Material shown
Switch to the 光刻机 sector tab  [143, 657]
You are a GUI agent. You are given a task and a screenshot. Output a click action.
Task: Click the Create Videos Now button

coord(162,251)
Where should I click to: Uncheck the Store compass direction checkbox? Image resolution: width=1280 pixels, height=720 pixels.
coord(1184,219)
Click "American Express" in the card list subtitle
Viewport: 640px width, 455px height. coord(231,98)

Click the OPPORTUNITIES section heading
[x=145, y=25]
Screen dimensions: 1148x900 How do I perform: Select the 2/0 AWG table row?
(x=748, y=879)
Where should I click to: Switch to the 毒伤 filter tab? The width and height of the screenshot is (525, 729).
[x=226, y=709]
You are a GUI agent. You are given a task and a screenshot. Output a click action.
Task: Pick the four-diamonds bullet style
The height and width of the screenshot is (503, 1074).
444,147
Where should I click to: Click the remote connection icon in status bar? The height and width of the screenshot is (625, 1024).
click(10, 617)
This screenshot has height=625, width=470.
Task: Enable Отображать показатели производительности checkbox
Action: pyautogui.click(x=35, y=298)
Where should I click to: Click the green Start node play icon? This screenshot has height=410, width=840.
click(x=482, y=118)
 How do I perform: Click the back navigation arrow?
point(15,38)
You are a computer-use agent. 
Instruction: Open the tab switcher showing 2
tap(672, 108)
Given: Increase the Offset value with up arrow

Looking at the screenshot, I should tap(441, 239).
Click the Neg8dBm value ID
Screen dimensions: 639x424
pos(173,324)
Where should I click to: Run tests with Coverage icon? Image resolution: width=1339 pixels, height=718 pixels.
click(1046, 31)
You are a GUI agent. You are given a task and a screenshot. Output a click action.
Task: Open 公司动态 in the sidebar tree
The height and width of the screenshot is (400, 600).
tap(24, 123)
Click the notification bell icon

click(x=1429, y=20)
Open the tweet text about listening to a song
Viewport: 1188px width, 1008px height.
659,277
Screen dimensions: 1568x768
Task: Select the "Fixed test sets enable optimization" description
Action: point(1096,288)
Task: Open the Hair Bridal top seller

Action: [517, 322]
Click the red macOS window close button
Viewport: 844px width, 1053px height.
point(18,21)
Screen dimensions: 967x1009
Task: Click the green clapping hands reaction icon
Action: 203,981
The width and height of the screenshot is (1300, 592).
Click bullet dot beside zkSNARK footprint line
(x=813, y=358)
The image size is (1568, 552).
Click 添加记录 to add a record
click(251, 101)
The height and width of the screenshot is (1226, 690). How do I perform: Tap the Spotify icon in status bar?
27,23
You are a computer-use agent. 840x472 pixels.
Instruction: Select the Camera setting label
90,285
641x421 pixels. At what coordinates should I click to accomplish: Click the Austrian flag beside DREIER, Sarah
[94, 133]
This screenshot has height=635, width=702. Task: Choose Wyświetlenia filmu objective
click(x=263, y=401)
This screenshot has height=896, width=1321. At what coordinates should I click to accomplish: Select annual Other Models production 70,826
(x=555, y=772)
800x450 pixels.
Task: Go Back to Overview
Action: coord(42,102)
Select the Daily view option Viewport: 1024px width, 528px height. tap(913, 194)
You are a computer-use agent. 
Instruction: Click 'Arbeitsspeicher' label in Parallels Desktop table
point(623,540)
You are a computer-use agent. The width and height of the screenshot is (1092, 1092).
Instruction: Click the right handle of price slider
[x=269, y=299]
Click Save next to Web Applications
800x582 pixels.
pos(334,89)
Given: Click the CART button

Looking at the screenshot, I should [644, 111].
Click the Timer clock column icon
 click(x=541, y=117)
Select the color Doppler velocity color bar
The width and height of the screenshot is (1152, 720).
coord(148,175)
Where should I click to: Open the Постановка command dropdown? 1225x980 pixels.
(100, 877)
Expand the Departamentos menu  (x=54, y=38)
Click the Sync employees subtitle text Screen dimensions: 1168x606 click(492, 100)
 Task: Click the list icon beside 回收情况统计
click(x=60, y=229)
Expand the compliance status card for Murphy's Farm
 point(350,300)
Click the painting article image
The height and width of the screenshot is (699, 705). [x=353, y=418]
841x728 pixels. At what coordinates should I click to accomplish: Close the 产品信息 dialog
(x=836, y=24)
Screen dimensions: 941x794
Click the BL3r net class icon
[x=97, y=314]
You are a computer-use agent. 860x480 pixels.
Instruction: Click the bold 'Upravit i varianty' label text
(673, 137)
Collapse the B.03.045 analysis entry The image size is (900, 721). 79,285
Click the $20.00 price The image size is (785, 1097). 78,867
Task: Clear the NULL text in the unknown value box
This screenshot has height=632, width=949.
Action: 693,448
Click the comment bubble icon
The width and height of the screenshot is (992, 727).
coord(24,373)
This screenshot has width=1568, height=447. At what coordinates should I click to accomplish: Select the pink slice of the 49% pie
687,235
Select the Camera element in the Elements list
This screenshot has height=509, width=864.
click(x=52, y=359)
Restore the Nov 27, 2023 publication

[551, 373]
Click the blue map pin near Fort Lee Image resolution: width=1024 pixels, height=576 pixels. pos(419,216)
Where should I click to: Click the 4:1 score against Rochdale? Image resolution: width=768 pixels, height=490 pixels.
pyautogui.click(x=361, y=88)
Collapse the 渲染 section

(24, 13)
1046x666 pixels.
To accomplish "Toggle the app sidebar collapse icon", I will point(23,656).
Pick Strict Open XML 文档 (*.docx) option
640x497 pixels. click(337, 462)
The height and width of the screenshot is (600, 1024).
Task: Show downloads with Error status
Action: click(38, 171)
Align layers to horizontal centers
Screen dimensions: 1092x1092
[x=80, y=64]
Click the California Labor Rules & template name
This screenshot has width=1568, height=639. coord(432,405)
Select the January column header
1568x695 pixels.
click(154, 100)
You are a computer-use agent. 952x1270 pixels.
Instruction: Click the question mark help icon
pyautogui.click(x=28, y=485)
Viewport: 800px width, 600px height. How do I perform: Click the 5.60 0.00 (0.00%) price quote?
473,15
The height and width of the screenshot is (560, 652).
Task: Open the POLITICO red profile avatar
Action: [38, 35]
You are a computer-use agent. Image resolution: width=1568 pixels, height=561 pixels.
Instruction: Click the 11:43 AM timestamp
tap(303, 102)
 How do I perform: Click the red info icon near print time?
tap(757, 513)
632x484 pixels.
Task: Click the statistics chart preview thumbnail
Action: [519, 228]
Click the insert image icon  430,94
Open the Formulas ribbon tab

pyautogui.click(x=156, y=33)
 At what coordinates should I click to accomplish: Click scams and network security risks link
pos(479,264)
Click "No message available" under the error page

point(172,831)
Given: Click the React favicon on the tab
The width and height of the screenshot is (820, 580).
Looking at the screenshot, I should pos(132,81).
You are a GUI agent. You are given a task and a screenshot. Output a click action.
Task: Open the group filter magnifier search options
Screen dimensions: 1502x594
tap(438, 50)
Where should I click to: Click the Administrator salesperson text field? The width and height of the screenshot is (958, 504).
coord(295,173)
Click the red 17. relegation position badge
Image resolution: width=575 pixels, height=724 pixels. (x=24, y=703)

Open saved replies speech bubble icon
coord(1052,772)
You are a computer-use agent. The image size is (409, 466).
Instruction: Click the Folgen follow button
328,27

Task
Starting at the line in the records above that contains "The width and height of the screenshot is (820, 580).", output every line up to and including the last one, with nothing added.

Expected answer
The width and height of the screenshot is (820, 580).
Looking at the screenshot, I should pos(132,81).
You are a GUI agent. You are given a task and a screenshot. Output a click action.
Task: Open the group filter magnifier search options
Screen dimensions: 1502x594
tap(438, 50)
Where should I click to: Click the Administrator salesperson text field? The width and height of the screenshot is (958, 504).
coord(295,173)
Click the red 17. relegation position badge
Image resolution: width=575 pixels, height=724 pixels. (x=24, y=703)

Open saved replies speech bubble icon
coord(1052,772)
You are a computer-use agent. The image size is (409, 466).
Instruction: Click the Folgen follow button
328,27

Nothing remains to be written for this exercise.